Dieser Marquardt, ein amerikanischer Chirurg, hatte sich in den siebziger Jahren des vergangenen Jahrhunderts gefragt, besonders bei durch Unfälle schwer verstümmelten Menschen, nach welchen Kriterien man eigentlich ein verwüstetes Gesicht plastisch wieder herstellen sollte. Denn es mußte in Hollywood, wo er hauptsächlich arbeitete, damals so gewesen sein, daß man an jeder operativ neu gemachten Nase erkennen konnte, an der Form, wiedererkennbar wie der Pinselstrich beispielsweise von Van Gogh, wer der verantwortliche Schönheitschirurg gewesen war.
Er war also auf der Suche nach objektiven Kriterien. Und fand sie. Und das Ergebnis war eben eine Gesichtsmaske, eine ästhetische Schablone, die die für Schönheit relevanten Proportionen zeigt. Weltweit als schön empfundene Gesichter, egal ob von Afrikanern, Asiaten, Europäern, Latinos oder auch Eskimos, weisen ein objektives Kriterium auf: nämlich eine dominante Häufigkeit von „goldenen Schnitten“, also die harmonischen Proportionen der einzelnen Details zueinander. Der Abstand von den Augen zu den Nasenlöchern ist beispielsweise proportional zum Abstand von den Nasenlöchern zu der Mittellinie der Lippen, oder der Abstand von der Seite des Gesichtes zum Äußeren des Auges entspricht dem Abstand vom Augenrand zum Zentrum der Pupille.
Mathematisch ist dieses Verhältnis der Teile zueinander durch die irrationalste aller Zahlen: „Phi“ ausgedrückt, (Φ = 1,61803399 ….), die sich überall in der Natur als bevorzugtes Ordnungsprinzip wiederfindet; zum Beispiel in den Windungen eines Schneckengehäuses, der Mischung von weiblichen und männlichen Bienen im Bienenstock, der Anordnung von den Blüten einer Rose und so weiter – aber eben auch in den Proportionen eines menschlichen Gesichts. Je mehr Phi, desto schöner.

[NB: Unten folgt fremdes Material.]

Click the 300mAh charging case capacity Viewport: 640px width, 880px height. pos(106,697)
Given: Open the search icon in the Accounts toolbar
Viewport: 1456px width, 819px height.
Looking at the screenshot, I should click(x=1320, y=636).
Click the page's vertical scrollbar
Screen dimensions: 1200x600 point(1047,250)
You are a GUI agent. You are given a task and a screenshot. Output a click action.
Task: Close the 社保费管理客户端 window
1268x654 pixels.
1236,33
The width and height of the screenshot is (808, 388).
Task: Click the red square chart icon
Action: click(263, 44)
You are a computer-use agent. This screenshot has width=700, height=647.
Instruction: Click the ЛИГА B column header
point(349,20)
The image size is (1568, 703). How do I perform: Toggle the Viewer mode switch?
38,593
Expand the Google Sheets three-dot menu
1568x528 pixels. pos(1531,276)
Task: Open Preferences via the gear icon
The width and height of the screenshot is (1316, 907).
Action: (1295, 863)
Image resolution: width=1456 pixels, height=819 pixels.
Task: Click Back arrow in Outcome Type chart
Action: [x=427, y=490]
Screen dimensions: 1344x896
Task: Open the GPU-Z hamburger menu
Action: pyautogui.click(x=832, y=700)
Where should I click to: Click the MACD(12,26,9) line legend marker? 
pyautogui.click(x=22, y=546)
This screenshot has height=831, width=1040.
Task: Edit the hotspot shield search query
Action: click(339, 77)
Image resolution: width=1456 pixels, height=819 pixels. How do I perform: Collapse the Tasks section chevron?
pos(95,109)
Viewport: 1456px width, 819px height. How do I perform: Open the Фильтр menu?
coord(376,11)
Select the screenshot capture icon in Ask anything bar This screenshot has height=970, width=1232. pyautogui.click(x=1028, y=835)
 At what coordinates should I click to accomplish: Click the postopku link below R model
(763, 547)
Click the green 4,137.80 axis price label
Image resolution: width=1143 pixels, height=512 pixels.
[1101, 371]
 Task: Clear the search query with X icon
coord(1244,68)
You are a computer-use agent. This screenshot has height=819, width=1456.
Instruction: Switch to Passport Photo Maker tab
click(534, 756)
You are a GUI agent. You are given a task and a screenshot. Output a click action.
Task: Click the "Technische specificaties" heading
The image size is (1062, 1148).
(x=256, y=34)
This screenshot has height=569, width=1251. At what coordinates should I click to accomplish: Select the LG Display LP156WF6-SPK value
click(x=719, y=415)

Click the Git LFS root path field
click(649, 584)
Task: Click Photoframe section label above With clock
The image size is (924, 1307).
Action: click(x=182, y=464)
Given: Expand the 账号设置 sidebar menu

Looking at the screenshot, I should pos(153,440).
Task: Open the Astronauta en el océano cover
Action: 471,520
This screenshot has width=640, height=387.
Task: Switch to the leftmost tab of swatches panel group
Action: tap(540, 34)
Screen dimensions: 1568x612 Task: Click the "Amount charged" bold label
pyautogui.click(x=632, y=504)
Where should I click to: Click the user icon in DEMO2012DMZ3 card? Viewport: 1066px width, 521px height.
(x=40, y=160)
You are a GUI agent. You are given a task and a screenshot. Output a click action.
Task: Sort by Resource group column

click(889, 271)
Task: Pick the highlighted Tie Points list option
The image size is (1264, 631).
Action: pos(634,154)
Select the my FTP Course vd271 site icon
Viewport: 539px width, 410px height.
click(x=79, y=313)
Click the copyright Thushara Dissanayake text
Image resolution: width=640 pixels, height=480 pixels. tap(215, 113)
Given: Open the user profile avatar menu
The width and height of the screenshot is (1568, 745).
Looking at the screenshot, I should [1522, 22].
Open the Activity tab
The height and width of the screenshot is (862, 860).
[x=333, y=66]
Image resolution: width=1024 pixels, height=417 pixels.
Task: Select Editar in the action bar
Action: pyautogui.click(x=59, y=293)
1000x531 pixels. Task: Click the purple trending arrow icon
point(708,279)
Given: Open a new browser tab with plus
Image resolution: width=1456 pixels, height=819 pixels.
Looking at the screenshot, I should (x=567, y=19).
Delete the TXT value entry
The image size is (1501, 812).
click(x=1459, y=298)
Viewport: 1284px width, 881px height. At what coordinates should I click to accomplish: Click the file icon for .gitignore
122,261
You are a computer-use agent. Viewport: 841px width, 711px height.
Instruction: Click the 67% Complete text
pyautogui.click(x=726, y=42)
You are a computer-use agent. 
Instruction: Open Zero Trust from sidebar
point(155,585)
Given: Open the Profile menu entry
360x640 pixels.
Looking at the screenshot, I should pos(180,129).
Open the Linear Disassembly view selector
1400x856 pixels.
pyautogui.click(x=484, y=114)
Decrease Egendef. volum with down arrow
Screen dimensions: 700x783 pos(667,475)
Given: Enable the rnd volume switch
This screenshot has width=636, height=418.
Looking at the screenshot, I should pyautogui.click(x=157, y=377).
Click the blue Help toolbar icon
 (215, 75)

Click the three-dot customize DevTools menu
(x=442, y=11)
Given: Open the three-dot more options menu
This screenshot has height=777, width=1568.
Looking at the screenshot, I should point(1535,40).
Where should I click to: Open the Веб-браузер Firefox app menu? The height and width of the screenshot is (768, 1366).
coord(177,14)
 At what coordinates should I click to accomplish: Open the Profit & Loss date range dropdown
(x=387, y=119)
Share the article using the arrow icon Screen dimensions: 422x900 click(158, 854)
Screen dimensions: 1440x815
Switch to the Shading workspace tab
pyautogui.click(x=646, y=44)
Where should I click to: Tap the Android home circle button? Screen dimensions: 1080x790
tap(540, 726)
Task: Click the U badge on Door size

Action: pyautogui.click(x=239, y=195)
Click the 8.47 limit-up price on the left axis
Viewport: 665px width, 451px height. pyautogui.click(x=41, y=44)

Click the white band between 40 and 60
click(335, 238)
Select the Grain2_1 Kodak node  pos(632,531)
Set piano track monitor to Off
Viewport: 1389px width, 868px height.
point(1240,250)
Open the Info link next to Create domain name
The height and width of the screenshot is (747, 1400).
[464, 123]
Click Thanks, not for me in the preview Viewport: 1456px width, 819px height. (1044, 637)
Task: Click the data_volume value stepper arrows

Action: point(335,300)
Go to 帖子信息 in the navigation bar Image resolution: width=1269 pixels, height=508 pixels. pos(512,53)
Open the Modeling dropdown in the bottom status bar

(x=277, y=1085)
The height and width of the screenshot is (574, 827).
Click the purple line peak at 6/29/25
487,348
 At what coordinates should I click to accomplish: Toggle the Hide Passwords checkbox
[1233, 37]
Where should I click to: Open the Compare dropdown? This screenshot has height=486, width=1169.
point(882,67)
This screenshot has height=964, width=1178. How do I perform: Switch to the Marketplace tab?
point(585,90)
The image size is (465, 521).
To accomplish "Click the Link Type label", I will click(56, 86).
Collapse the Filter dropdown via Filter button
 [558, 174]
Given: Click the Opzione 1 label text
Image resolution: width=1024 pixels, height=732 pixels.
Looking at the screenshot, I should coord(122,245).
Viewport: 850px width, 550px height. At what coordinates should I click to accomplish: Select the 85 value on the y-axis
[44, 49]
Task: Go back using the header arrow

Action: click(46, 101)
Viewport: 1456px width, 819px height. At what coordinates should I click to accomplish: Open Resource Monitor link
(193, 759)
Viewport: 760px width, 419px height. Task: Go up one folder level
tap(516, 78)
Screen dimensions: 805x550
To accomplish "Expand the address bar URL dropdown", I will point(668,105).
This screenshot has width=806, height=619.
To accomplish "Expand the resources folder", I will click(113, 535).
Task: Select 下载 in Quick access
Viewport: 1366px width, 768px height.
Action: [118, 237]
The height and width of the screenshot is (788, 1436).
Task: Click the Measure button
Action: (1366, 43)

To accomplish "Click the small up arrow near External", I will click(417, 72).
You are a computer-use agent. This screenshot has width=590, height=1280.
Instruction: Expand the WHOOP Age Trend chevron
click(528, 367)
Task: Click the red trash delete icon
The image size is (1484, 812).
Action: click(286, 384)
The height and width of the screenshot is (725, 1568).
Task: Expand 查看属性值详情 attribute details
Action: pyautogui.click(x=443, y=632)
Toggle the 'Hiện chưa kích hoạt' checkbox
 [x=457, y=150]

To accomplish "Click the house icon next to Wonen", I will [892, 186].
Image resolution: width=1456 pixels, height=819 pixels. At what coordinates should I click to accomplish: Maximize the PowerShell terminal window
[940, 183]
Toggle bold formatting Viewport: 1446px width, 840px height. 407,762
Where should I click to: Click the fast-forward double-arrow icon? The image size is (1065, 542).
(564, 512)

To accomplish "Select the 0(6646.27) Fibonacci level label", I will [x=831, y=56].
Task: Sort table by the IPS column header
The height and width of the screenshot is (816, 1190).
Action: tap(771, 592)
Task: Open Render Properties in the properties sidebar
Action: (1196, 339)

Angesichts dessen, daß Schönheit in diesem objektiven Sinne einem eher selten über den Weg läuft, gibt es eine gute Nachricht: Es besteht keine Korrelation von Phi zum Charakter einer Person. Das wußten die Menschen eigentlich schon immer, intuitiv zumindest. Die ernüchternde Nachricht ist, daß eine Korrelation zur Ernährung besteht: Die Vielzahl schmaler Gesichter heutzutage, Phi ade, beruht auf wenig ausgebildeten Kiefernbögen und Wangenknochen, was wiederum auf tatsächlichen Mangel an knochenbildender Nahrung in der Kindheit und bei den nächsten Vorfahren hinweist. Aber das würde jetzt den Blog sprengen. Mehr dazu in diesem lesenswerten Buch: Deep Nutrition. Es ist nur ein Hinweis, daß die Wurzeln von Schönheit sehr viel tiefer reichen als die Oberfläche vermuten läßt. Was auf Kunst ja auch zutrifft.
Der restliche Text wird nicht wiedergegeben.